** Opening Data under study block **

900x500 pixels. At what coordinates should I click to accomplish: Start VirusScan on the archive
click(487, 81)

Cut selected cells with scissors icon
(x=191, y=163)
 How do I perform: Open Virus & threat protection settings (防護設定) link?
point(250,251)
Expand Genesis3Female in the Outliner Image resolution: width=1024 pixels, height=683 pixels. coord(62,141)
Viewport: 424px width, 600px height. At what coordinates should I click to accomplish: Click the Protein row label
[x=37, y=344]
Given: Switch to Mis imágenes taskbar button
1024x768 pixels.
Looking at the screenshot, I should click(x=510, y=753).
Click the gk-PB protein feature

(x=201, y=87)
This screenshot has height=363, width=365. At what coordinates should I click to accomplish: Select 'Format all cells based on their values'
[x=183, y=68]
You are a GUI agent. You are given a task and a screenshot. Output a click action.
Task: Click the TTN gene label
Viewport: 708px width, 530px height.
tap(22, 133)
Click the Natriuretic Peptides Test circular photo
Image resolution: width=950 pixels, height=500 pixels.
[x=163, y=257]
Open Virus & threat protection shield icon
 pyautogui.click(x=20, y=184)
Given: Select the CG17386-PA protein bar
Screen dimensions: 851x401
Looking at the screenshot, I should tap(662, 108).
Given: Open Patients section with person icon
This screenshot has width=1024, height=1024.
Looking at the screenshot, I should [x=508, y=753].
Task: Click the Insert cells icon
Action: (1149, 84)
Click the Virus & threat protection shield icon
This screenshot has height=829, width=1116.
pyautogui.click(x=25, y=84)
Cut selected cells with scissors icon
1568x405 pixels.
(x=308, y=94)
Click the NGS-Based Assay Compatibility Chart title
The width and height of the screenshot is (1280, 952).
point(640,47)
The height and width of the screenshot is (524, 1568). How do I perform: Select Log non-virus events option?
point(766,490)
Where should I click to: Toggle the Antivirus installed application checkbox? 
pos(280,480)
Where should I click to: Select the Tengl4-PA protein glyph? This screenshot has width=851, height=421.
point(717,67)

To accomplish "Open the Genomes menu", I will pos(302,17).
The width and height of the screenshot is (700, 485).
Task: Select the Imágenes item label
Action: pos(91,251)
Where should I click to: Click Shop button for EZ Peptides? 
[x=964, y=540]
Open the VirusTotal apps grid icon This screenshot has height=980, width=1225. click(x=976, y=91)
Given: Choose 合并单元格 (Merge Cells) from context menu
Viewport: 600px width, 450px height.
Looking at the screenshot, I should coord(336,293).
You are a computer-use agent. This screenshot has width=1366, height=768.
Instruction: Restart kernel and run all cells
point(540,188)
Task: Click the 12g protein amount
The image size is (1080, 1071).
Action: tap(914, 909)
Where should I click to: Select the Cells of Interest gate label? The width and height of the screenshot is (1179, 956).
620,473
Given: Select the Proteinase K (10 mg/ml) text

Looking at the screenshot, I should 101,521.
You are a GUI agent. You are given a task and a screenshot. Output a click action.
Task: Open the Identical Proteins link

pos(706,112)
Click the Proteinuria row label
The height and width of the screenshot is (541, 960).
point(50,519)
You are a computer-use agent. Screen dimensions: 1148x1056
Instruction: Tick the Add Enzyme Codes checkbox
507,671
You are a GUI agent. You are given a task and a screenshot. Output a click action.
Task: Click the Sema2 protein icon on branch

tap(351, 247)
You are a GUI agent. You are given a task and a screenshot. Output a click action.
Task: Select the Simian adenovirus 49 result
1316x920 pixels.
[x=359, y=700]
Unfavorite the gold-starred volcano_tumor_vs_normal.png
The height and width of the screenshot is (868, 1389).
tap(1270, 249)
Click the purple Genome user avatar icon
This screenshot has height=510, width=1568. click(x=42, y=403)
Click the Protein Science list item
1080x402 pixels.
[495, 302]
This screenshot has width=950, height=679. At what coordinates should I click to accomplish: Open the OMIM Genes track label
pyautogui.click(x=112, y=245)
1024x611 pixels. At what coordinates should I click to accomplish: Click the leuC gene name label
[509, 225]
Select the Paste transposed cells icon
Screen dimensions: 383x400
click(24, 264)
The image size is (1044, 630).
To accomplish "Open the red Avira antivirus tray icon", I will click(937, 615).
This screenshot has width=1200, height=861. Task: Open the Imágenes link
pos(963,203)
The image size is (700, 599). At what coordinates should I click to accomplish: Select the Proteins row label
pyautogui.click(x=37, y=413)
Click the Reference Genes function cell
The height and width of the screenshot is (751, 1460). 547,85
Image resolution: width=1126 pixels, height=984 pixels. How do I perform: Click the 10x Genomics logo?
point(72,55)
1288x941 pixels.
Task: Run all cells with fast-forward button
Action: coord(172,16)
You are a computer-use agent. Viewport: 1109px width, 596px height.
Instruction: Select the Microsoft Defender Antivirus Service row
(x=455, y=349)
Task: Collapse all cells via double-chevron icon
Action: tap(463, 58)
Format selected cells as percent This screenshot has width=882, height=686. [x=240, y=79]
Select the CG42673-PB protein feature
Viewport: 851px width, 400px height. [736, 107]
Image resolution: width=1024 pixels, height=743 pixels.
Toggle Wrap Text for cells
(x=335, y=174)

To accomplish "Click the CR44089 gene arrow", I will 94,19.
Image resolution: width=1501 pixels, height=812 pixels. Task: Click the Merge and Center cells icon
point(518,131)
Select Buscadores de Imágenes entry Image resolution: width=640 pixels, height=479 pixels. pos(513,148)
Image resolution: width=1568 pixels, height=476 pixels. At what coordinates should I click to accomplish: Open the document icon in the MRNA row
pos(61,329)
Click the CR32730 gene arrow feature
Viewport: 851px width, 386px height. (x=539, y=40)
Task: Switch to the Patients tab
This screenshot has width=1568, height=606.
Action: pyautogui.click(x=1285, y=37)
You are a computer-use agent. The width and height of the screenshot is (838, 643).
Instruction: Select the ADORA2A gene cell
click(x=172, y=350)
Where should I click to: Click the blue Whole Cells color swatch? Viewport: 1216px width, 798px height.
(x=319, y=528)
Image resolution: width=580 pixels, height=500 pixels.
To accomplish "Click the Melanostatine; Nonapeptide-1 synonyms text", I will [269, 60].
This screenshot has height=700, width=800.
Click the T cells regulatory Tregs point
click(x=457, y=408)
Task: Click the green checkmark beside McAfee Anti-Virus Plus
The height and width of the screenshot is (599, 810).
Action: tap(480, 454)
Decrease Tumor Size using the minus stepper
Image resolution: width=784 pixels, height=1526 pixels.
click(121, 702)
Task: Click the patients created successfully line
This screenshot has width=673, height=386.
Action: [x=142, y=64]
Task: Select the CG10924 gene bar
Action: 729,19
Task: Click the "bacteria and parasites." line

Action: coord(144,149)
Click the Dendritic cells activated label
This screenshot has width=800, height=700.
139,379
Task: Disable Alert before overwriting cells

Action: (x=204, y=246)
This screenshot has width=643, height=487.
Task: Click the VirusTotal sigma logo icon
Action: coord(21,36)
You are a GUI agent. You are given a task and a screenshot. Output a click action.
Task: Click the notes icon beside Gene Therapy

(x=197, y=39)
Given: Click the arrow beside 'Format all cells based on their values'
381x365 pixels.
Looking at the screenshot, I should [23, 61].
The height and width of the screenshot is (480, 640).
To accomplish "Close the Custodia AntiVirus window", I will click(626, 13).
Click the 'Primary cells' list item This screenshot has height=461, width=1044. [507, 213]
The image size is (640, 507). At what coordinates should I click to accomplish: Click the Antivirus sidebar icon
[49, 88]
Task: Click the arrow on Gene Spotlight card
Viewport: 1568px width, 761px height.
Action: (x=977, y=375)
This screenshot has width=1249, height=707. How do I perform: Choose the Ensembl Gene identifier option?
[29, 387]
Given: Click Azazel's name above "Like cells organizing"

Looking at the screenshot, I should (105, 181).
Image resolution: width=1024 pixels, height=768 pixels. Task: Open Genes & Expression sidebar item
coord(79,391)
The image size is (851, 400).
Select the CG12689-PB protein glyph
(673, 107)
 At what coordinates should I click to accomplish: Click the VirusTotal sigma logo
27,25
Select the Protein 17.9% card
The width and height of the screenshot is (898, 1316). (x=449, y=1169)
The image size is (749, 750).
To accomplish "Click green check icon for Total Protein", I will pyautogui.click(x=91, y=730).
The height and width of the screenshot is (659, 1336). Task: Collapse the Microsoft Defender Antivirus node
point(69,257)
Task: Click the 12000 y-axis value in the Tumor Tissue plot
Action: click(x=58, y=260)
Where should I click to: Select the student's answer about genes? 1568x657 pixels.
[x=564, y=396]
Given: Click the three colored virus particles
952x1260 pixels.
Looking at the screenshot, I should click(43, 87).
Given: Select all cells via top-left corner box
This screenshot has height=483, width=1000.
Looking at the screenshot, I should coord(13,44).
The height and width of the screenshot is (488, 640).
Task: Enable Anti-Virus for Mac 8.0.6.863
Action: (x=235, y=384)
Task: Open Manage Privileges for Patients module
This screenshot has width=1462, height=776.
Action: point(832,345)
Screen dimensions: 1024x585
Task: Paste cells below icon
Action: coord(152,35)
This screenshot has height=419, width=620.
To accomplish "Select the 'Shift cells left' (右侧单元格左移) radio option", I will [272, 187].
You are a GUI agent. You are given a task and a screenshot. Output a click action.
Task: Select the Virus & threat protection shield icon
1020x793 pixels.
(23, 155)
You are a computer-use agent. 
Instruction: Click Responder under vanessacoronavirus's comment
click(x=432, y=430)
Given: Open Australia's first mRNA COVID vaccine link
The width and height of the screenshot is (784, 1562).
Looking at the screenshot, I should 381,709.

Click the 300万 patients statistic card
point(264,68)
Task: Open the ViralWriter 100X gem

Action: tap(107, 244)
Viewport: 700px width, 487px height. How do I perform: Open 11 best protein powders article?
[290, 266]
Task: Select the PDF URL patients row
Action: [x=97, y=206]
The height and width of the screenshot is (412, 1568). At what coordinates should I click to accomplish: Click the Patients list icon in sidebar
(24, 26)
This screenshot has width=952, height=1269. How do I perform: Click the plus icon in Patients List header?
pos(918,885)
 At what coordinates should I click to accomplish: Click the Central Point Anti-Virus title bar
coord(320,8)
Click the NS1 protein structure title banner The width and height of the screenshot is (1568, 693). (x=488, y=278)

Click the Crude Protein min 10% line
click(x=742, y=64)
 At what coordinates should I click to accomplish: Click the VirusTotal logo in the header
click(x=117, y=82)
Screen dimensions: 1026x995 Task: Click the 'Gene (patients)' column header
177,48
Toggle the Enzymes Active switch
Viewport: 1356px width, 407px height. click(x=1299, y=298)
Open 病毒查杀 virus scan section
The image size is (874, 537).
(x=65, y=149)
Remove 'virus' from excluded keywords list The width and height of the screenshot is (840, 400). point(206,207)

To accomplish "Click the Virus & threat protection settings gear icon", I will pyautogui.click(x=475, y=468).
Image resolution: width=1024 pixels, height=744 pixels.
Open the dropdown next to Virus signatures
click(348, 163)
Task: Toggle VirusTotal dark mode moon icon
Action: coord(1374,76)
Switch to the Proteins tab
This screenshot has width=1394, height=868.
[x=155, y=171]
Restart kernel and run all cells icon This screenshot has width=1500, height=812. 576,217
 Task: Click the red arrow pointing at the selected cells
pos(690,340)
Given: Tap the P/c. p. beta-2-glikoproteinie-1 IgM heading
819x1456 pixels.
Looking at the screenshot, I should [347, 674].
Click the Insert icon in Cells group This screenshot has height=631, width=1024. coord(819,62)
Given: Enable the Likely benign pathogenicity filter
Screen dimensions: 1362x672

** Closing Data under study block **

Aim of the exercise
Read the data above. Pull out each line in which the string "from" appears.

Output for this task
Given: Choose 合并单元格 (Merge Cells) from context menu
Remove 'virus' from excluded keywords list The width and height of the screenshot is (840, 400). point(206,207)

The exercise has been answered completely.